- _Problem statement_
Rewrite all of the items with every "screenshot" replaced by "screen capture", keeping everything else unchanged and leaving the pictures out of your answer.

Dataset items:
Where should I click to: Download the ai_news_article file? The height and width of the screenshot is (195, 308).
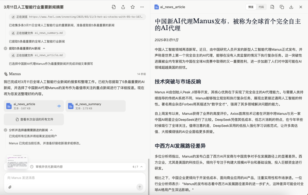pos(291,7)
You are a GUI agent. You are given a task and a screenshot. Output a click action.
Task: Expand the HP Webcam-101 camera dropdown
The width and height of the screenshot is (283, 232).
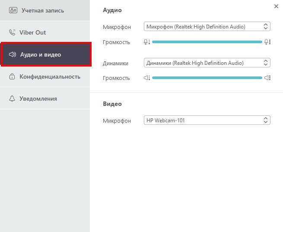[x=207, y=121]
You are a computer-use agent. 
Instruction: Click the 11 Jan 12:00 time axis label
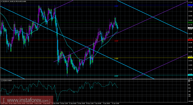pos(115,104)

- _Result for this exercise_
Where should I click to: Download the ai_news_article file? The height and width of the screen capture is (195, 308).
pos(291,7)
You are a GUI agent. You are given a task and a screen capture. Output a click action.
Task: Expand the HP Webcam-101 camera dropdown
The width and height of the screen capture is (283, 232).
[x=207, y=121]
You are a computer-use agent. 
Instruction: Click the 11 Jan 12:00 time axis label
pos(115,104)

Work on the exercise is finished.